Après une première tentative en 2024, le fonds d’investissement britannique BC Partners a mis la main sur Biogaran, leader français du médicament générique, aux côtés de la banque publique d’investissements Bpifrance, qui assure la présence de l’Etat au capital.
L’opération a été finalisée après l’obtention des autorisations européennes ainsi que de l’agrément au titre du « contrôle des investissements étrangers en France délivrée par l’État français », ont souligné les parties prenantes vendredi dans un communiqué.
« En entrant au capital de Biogaran, l’État veille et agit », a assuré le ministre français de l’Économie Roland Lescure dans une déclaration transmise à l’AFP, disant avoir été « très exigeant sur les conditions de cette opération avec des engagements fermes et durables imposés à l’acquéreur, notamment sur la sécurisation des stocks stratégiques » qui s’appliqueront « sans limitation de durée ».
Cet accord économique impose à BC Partners des garanties sur « le maintien de l’emploi », « de la production et de l’empreinte industrielle sur le sol national », ainsi que sur « l’approvisionnement » du marché français, avec « un engagement ferme à passer commandes auprès des sous-traitants », détaille Bercy dans un communiqué.

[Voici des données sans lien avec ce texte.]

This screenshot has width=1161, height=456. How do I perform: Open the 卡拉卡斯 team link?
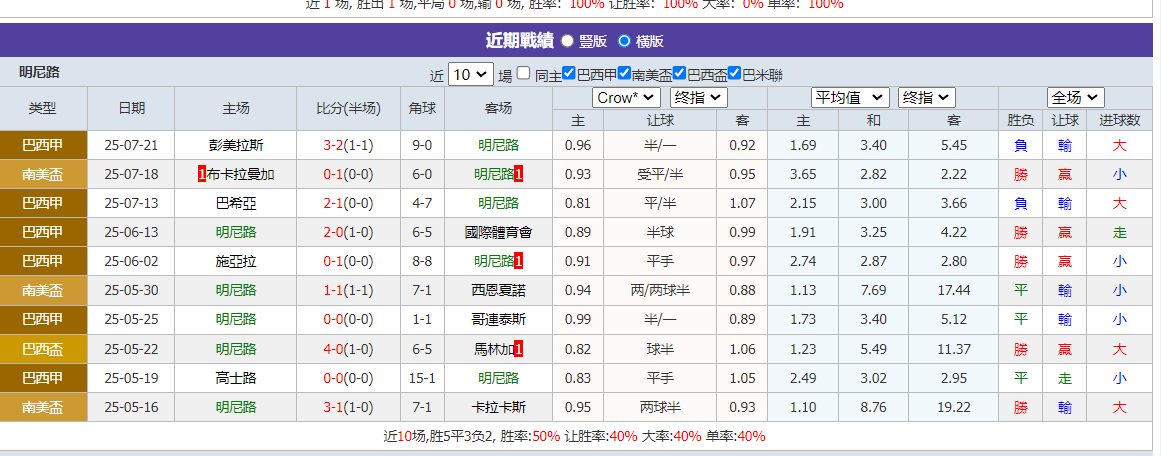pyautogui.click(x=498, y=407)

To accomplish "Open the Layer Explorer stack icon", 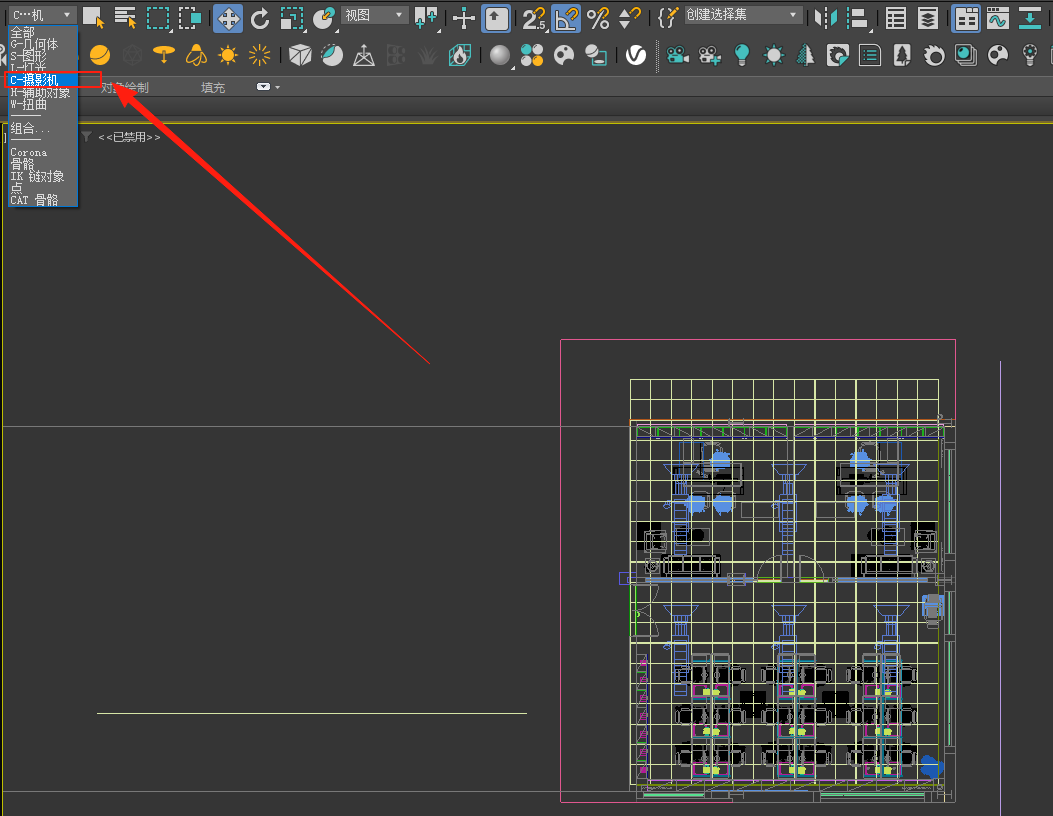I will click(928, 17).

– Pénalités en cas de non-respect –
En cas de manquements, les sanctions financières pourront atteindre « jusqu’au double du montant de l’investissement » ou « 10% du chiffre d’affaires annuel hors taxes de l’entreprise », souligne le ministère.
Aux côtés de BC Partners, Bpifrance, actionnaire à hauteur de 15% dans Biogaran, veillera « à la pérennité de son développement à long terme tout en préservant son ancrage français », a également assuré Nicolas Dufourcq, directeur général de la banque détenue par l’État français et la Caisse des Dépôts.
Cette annonce met fin à un long feuilleton industriel et politique.
Les rumeurs de cession ont circulé dès la fin 2023 et rapidement suscité de vives réactions dans la classe politique, qui craignait une délocalisation et une perte de souveraineté sanitaire en cas de rachat par un investisseur étranger.
Dans un contexte de pénuries récurrentes de médicaments et d’efforts de relocalisatoin des médicaments essentiels, ces craintes avaient donné lieu à des appels à la vigilance face à des marques d’intérêt potentiel de laboratoires indiens.
A l’automne 2024, Servier avait mis en pause le projet de cession avant de le relancer à l’été 2025 en annonçant des négociations exclusives avec BC Partners.